December Reflections 12: best decision of 2020

A tarmac path leading out of sight between trees. A streak of sunlight breaks across a grassy area and illuminates three of the trees.

This hasn’t been a year for huge decisions. The one that’s made the most enduring, most positive difference, was the commitment I made back in May, to go for a walk before breakfast every work day.

I haven’t managed every day: illness, bad weather, and the increasingly tardy sunrise have occasionally stopped it happening. But I’ve managed most days in the average week, and it’s made a difference.

Usually I take the same route: south along the footpath that runs behind our house, and back again. Sometimes I go all the way to the main road; sometimes, if time is short, I turn around part way. Occasionally I go up into town instead and explore the back streets.
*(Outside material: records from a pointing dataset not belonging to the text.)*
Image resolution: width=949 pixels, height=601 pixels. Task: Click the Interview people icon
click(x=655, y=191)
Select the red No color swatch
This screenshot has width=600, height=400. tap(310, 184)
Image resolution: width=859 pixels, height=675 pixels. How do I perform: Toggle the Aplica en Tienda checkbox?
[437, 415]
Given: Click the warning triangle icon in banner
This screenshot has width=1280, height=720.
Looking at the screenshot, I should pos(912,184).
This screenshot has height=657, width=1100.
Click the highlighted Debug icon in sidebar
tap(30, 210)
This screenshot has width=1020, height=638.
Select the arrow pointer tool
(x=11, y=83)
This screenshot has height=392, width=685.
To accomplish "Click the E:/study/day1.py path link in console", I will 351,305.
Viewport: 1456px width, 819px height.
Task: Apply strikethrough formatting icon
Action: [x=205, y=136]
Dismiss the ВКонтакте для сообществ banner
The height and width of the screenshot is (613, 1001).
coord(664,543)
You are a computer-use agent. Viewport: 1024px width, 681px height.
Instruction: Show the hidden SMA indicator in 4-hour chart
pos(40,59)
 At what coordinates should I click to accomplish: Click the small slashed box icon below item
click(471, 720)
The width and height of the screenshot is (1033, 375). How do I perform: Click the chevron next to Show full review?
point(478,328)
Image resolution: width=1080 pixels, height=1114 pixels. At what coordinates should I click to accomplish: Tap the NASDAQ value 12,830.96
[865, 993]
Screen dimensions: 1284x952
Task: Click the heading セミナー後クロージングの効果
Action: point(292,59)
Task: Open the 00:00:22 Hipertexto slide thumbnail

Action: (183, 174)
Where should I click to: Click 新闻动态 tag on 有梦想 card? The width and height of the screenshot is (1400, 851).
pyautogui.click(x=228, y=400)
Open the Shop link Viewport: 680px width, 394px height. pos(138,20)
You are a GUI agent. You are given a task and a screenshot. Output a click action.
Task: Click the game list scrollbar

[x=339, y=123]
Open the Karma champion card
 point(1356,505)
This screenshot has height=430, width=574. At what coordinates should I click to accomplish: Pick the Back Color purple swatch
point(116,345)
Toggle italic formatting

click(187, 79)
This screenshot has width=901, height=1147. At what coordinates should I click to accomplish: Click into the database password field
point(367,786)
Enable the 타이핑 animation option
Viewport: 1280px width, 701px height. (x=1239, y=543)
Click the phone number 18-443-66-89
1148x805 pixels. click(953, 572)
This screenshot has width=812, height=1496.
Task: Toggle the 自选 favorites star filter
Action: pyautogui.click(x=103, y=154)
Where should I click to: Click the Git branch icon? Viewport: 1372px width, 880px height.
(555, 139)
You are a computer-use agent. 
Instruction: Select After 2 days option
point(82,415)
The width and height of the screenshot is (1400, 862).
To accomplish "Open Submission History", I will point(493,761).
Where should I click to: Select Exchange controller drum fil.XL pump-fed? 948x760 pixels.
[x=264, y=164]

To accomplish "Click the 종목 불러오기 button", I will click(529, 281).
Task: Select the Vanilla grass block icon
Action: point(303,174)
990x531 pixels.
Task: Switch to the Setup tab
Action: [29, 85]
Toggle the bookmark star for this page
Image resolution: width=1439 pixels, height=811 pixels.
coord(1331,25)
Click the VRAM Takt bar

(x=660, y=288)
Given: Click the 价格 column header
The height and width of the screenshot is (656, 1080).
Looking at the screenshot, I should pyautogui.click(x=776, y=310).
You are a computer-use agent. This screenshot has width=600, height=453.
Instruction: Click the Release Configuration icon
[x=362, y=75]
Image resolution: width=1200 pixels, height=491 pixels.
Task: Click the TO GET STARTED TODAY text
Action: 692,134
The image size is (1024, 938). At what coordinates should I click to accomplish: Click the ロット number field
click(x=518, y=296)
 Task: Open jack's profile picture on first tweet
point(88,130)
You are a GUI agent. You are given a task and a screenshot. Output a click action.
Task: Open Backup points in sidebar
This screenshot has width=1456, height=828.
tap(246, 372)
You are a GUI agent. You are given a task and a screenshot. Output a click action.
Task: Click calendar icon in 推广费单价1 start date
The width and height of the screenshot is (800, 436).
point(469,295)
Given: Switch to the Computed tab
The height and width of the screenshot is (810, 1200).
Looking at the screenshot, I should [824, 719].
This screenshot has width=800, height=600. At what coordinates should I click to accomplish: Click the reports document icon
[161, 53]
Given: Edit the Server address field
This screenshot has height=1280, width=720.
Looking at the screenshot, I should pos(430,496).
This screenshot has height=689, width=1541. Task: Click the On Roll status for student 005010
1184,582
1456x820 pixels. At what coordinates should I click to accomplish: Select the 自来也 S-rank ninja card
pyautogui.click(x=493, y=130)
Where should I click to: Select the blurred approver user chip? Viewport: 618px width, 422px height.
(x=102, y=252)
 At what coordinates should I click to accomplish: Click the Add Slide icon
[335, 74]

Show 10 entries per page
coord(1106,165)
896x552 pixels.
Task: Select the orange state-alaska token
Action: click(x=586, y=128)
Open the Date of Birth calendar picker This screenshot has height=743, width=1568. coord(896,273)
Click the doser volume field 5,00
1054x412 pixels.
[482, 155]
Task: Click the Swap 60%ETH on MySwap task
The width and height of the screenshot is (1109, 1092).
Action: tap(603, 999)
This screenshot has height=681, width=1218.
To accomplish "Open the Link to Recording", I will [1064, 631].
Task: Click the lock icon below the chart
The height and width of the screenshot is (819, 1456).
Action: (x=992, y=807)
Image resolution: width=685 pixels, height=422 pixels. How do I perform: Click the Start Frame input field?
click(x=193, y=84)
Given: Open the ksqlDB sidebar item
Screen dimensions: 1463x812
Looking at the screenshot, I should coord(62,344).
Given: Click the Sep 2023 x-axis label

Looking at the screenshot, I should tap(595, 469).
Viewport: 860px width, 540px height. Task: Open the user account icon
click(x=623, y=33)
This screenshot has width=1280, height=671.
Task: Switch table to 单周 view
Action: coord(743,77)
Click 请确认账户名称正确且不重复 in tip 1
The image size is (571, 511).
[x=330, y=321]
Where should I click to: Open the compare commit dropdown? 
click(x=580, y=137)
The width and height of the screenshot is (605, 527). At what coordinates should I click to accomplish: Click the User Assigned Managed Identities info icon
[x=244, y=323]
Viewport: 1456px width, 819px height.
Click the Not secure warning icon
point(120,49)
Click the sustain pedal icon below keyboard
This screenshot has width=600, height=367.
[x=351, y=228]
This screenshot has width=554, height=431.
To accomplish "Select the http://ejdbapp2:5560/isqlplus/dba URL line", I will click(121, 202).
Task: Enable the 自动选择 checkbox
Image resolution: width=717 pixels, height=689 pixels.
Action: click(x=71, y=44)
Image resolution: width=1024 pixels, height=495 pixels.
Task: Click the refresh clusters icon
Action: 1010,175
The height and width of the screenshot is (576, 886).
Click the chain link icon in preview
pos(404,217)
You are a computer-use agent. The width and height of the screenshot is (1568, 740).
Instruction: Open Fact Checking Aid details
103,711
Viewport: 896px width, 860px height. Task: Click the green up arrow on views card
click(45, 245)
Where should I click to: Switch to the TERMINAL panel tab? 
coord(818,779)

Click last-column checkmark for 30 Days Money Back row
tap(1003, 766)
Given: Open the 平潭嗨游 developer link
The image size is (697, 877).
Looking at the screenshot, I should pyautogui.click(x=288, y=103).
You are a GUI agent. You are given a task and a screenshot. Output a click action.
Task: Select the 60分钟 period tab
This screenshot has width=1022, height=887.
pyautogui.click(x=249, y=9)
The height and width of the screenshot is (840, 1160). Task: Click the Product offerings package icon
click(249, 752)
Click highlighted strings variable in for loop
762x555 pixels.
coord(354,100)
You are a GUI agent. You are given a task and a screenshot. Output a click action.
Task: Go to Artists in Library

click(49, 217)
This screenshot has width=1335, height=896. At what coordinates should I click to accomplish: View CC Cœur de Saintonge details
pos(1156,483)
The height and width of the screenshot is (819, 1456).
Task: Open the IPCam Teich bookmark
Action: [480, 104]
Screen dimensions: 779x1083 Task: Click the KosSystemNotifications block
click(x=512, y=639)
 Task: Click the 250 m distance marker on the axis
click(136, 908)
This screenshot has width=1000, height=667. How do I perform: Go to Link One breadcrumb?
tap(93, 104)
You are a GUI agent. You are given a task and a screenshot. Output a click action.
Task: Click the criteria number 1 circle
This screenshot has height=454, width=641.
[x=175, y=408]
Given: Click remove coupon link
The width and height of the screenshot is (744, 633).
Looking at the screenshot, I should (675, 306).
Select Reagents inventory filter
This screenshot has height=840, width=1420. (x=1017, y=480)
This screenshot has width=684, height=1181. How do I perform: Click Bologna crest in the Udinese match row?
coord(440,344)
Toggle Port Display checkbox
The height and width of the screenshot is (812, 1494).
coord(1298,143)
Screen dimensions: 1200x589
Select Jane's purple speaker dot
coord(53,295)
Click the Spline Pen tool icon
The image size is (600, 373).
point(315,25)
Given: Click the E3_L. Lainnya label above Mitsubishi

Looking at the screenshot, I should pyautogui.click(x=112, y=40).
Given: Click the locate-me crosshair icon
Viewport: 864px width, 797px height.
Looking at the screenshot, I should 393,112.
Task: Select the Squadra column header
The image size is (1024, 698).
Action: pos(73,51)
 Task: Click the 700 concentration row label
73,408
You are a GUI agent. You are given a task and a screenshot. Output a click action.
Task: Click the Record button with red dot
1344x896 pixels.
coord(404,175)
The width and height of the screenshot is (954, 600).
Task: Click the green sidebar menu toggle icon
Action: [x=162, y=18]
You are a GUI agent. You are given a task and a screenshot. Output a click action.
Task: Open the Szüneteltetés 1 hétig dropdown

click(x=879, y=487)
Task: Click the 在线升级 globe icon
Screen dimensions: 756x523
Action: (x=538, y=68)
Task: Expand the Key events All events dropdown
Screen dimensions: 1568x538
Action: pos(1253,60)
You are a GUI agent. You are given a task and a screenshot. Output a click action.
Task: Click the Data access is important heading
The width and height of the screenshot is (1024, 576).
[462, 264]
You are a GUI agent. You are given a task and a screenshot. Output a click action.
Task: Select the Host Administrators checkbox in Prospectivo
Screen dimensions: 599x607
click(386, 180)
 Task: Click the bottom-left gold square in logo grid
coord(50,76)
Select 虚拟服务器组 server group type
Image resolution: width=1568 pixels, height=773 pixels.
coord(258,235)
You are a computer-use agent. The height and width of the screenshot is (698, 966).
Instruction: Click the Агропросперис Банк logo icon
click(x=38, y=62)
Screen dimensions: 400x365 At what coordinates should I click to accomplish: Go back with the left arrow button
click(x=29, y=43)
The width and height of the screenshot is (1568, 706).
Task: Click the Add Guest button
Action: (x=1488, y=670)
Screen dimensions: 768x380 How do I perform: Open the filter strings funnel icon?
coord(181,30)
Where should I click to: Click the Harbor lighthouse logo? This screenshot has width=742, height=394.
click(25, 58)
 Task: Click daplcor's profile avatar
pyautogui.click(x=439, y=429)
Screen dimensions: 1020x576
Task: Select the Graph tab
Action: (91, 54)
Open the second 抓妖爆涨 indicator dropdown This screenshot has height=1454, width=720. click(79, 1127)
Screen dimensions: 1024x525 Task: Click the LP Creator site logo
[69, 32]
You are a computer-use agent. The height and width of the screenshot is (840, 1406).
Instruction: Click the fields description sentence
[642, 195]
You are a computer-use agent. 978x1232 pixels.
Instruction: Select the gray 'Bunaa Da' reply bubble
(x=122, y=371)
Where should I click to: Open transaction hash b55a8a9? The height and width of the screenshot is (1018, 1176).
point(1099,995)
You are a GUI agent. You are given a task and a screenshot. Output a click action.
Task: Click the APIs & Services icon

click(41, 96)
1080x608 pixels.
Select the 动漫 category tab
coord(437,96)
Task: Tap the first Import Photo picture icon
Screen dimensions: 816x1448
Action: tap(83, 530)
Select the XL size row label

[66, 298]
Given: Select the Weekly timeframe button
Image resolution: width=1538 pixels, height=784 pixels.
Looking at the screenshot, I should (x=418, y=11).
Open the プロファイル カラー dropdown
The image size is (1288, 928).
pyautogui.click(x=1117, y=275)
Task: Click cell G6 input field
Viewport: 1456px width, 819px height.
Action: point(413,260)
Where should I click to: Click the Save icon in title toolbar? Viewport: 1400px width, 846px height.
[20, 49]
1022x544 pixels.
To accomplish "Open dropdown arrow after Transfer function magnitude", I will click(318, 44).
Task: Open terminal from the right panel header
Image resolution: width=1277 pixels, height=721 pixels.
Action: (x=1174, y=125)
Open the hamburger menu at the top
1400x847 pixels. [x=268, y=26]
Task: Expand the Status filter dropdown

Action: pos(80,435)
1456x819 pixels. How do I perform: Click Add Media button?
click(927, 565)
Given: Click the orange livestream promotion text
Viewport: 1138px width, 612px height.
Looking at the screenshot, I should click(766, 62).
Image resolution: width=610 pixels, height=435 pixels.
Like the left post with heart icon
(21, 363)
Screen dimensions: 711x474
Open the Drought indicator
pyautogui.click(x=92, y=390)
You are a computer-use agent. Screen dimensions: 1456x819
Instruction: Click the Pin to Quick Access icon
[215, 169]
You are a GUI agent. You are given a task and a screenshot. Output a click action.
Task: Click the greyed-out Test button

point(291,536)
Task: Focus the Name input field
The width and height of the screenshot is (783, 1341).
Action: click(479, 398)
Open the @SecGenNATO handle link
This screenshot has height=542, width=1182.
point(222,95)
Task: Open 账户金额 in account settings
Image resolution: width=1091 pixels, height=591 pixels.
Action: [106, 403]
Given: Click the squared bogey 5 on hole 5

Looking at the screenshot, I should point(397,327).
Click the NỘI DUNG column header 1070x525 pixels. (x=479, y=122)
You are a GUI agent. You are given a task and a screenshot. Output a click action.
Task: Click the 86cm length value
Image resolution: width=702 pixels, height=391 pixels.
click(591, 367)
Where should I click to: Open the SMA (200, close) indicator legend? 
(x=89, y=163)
But mostly I’m walking the same path, out and back, every week day morning, home in time for a shower and breakfast and to join Morning Prayer over Google Meet.

I’ve walked through three seasons. I’ve walked through the silence of the first lockdown and the hum of rush hour. I’ve walked through rain and frost and sunshine, freezing fog and sultry heat. I’ve come to recognise the dogs and their walkers and the young couple with cropped trousers and reusable coffee cups.

Some more photos:

I’ve come to understand a little more about where I live now, have grounded myself in space and time by taking a very small journey through the one, moving through the other the only way I can. And I return a little more awake, a little less wound up about the state of the world.

As for last year’s decisions, which I was a bit vague about at the time, one was ‘which house to buy’, and has worked out very well so far. The other unmade itself, very decisively, in January. (There’s an argument for calling that this year’s biggest decision, but it didn’t feel like a decision at all from where I was.) They were both big, and took up a lot of my headspace, and it’s something of a relief that this year has only involved little ones.